People with guns don’t always kill people. But people with guns can kill people. So yes, soldiers with guns can kill people, and do it more efficiently than soldiers without guns (provided we exclude rockets, missiles and bombs). No one is suggesting otherwise.

By the same token and more to the point, bad guys with guns can kill people. too. And good guys with guns can kill the bad guys who may or may not have a gun. But however you slice it, don’t blame the guns. Guns without people don’t kill people. Blame the people. Clear?

While I’m no great fan of the GDKP, PKP bumper sticker koan, Cook, Ludwig and Osbourne all know what its proponents are trying to say: reducing civilian gun ownership doesn’t reduce gun crime. It’s no myth. It’s the truth. The Post’s myth-busters’ “deconstruction” of that assertion is no more sensible than mine. Less, as it relies on one discredited study from . . . wait for it . . . 1967.

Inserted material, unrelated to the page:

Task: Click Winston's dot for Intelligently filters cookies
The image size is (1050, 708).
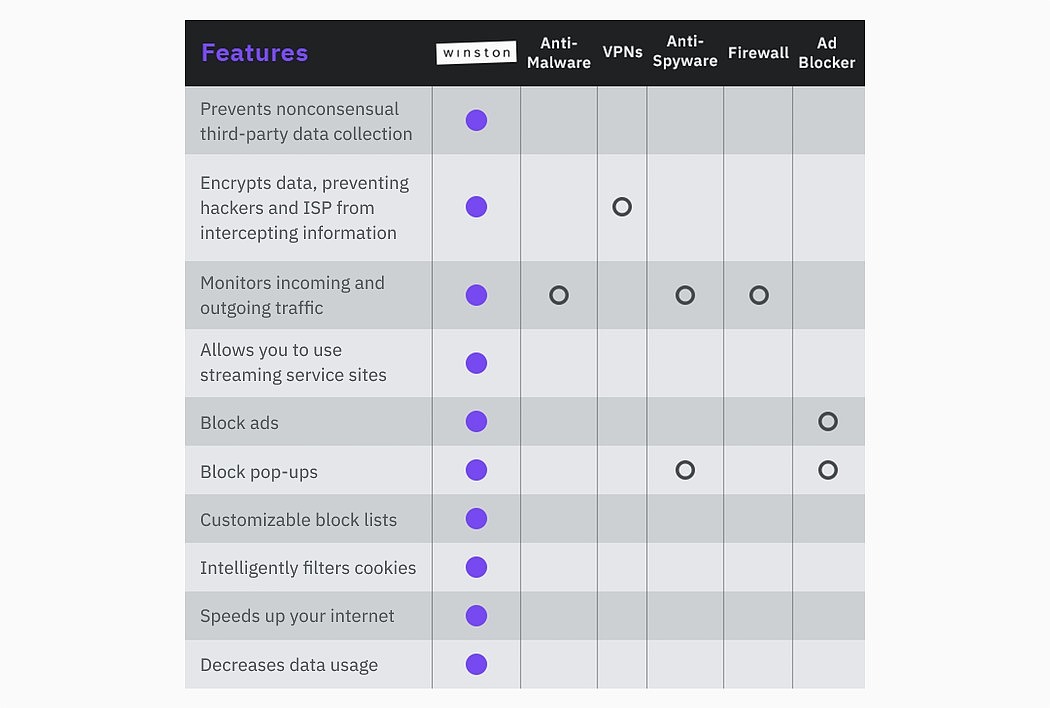Action: coord(476,567)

Cook and Ludwig act as if John Lott never wrote More Guns, Less Crime; which offers exhaustive (not to say exhausting) proof that gun control is an abject failure at reducing crime (and the obverse). The writers also ignore the lessons from recent European spree killings, inflicted on defenseless civilians in countries whose gun control laws are the dictionary definition of Draconian. And the recent Chinese knife massacres, where school children fell prey to blade-wielding madmen.

As for Osbourne’s willful misinterpretation, I agree that gun owners should acknowledge their weapon’s inherent dangers. But Pandora’s box has been opened. All that was left inside was hope. We could hope that disarmament would reduce the murder rate, but experience teaches us otherwise. More generally, hope works as 50 percent of a campaign slogan (apparently), but it is not a sound basis for public policy.

Speaking of which, I was hoping the WaPo was going to trot out my favorite gun-related mantra: If guns are outlawed, only outlaws will have guns. They did and they didn’t; replacing that catchy slogan with myth two: “Gun laws affect only law-abiding citizens.”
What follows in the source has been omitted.